シャープの家電販売子会社、シャープエレクトロニクスマーケティング(大阪府八尾市)の太田尚美さん(49)は調理家電の営業の切り札だ。会話はゆっくり、話題は豊富に。経営不振の時期にも明るさを貫いて地域の販売店を味方につけた。2015年に担当した新製品の電気鍋では近畿地区の売上高が目標の2倍になり、出足の鈍さを取り返した。

太田さんは15年10月、太陽光パネルを営業するグループ会社から移った。11月に電気鍋「ホットクック」の発売を控え、「力を借りたい」とシャープエレクトロニクスマーケの近畿営業部隊の幹部に呼ばれた。

材料を入れれば放っておいても料理が完成する画期的な商品で、9月に発表したが、当初の価格は6万円前後。販売店は「こんなん高いし、売れへんわ」と受け止め、営業担当にも冷めた空気が漂っていた。

古巣の家電営業。自信があった。「お客さんは気に入ったものにはお金を出す」。「パパママショップ」と呼ばれる地域密着型の販売店を回った。

◇     ◇

16年1月、京都のある店に赴いた。「社長、ここに調味料を入れてください」。通常は太田さんが調理を実演するが、説明しながら店主にかぼちゃの煮付けを作ってもらった。

彼は料理をしない人。太田さんが作った方が早いが、商品の良さを実感してもらう方がいいと判断した。相手をよく見て売り方を考える。「わしがつくったんやで」。製品のファンとなった店主が来店客にかぼちゃの煮付けをふるまって率先して売ってくれた。気づくと1日で5台売れていた。当時の勢いだと1カ月はかかる数字だ。「売りたいというやる気スイッチを入れただけ」と話す。

「ゆっくり丁寧に」がスタイルだ。地域店の客は大半が年上。「お休みはどこに行かれたんですか」「趣味は何ですか」などと暮らしぶりに耳を傾けることから始めて距離を縮める。自宅で野菜を作っていると聞けば、「お野菜つくってはるんですか? 大根の煮物がすぐにできるんですよ」と自然に商品の紹介につなげる。売り急ぐと押しつけがましくなるうえにどうしても接客や実演が手抜きになり、「必ず相手に伝わる」と戒める。

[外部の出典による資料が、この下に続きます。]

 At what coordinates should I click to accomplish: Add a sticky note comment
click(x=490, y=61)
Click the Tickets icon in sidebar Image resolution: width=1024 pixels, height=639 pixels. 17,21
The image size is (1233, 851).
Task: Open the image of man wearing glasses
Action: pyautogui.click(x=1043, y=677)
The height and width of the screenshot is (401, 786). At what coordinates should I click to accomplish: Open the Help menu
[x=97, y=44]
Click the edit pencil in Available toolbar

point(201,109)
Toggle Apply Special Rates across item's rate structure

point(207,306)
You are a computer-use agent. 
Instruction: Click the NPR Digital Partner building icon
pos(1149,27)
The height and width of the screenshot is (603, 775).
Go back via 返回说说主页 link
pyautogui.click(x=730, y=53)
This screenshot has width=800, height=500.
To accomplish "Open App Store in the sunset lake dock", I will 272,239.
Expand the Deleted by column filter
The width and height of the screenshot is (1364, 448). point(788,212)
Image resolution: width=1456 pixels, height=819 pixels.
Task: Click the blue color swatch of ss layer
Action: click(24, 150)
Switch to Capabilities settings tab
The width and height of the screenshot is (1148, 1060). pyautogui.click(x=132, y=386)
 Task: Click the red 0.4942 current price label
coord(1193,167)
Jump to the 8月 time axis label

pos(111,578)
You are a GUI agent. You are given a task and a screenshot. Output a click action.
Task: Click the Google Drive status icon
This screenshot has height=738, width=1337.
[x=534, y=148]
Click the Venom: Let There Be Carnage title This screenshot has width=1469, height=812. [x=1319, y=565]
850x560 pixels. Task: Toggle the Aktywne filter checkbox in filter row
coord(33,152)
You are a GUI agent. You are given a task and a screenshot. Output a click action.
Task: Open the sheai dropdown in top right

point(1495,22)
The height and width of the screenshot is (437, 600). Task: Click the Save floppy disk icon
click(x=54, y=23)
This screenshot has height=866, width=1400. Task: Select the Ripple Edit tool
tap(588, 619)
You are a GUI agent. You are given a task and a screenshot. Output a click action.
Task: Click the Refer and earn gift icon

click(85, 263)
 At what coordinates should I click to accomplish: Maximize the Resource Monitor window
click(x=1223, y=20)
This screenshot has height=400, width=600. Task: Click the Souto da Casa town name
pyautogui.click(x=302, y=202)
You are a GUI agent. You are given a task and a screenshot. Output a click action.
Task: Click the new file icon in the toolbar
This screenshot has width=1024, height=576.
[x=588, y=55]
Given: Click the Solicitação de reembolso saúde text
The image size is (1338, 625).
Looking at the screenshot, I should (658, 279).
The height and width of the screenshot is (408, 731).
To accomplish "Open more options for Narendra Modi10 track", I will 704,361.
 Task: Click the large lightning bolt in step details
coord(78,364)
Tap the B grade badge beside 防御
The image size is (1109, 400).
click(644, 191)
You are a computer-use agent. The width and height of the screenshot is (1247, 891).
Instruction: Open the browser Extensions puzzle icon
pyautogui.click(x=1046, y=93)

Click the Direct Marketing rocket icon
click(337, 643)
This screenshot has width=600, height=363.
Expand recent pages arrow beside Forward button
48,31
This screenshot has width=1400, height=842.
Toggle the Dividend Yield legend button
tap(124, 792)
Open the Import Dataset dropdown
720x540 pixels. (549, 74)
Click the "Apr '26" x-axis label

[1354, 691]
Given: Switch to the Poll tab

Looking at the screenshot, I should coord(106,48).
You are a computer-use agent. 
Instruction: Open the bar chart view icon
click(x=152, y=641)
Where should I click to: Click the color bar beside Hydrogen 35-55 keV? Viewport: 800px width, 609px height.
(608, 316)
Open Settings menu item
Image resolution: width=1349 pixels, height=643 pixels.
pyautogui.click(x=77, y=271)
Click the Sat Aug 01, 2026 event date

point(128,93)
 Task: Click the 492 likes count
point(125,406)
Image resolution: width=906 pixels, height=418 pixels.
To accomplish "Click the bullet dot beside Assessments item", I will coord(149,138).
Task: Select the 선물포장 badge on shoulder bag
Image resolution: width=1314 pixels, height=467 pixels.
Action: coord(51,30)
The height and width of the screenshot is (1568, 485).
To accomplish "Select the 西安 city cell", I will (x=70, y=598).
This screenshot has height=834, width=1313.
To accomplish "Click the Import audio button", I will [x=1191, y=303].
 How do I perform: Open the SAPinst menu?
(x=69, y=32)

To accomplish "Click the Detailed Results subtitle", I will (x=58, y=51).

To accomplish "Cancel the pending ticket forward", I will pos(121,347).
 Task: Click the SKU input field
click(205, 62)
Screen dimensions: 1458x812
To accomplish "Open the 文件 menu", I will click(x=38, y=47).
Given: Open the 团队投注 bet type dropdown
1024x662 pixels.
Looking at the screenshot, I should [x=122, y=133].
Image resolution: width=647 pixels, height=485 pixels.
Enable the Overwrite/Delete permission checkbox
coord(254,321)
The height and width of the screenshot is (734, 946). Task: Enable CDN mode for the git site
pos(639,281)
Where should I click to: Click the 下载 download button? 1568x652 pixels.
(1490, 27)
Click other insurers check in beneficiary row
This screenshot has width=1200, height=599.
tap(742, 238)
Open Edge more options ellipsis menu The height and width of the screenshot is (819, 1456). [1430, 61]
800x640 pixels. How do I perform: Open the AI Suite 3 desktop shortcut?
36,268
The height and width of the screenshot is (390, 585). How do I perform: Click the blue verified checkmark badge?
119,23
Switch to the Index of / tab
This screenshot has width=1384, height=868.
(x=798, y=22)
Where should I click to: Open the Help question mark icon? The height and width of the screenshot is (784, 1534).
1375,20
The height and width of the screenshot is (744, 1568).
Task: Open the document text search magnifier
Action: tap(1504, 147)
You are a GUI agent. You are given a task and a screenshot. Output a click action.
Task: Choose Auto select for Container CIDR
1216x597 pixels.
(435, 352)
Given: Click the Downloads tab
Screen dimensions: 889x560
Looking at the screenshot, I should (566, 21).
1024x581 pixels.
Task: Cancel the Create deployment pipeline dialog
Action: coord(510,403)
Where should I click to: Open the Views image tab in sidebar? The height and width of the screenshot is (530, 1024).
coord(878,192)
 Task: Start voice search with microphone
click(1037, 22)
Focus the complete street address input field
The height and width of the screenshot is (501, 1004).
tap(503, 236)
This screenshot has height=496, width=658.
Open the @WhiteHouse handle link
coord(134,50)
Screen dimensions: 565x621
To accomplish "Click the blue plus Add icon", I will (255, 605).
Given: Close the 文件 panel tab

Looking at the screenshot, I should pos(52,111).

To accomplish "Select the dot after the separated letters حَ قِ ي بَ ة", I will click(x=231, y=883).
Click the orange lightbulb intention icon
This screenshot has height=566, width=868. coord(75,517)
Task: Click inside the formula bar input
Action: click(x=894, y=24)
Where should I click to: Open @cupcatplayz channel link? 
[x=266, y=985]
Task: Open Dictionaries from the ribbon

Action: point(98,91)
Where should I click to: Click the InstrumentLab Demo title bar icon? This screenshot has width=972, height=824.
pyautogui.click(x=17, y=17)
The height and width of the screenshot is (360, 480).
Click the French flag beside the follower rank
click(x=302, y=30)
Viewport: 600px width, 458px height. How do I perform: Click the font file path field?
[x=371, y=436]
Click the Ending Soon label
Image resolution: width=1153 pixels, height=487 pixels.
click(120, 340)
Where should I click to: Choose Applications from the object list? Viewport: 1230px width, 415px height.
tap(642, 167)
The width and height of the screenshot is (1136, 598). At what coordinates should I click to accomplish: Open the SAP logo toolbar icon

相手に寄り添うすべは経験で培った。「量販店で接客を重ねるうちに『このタイプはこの話題から始めると話が弾むだろう』と何となく分かるようになった」という。

◇     ◇

接客で一番力を入れるのが笑顔。「笑顔を崩さずに目を見て話す」が鉄則だ。

ホットクックの発売直前、シャープは液晶パネルの販売不振で4~9月に836億円の最終赤字を計上した。訪れた販売店で「つぶれるんじゃ?」「アフターサービスはちゃんと受けられる?」などと不安を投げかけられることもあった。

笑顔で「大丈夫です」と答えていた。「アフターサービスは続くと考えていたし、自信がなさそうにしてはお客さんの不安をあおるだけ。明るく振る舞うしかない」と腹をくくった。

販売店や来店客に姿勢が伝わった。店には「何かあったら店で対応する」と励まされた。定期的に実演をする店では太田さんを気に入って友人を連れてくるリピート客もいる。実演は土日に開くことが多く、半年間に許可されている休日出勤の日数を3カ月で使い切ってしまったこともある。

ホットクックの営業で近畿から中・四国まで40店近くを回った。評判が広がって店に呼ばれるようになるうちに販売が伸び、半年で近畿での売上高が目標の2倍を超えた。

太田さんの仕事ぶりが認められ、会社は調理家電専門の販促担当を設けた。昨秋以降、首都圏、中部、九州に1人ずつ置かれ、近畿では4人が加わった。「チームで動けるようになったので手薄だった量販店にもアプローチしていく」。視線は次を見据えている。

(香月夏子)

 おおた・なおみ 1989年シャープ入社、地域販売店への販売促進支援や量販店での接客支援などを経て15年10月から現職。近畿・中四国地区で調理実演を通じた販促支援などを担当。兵庫県出身。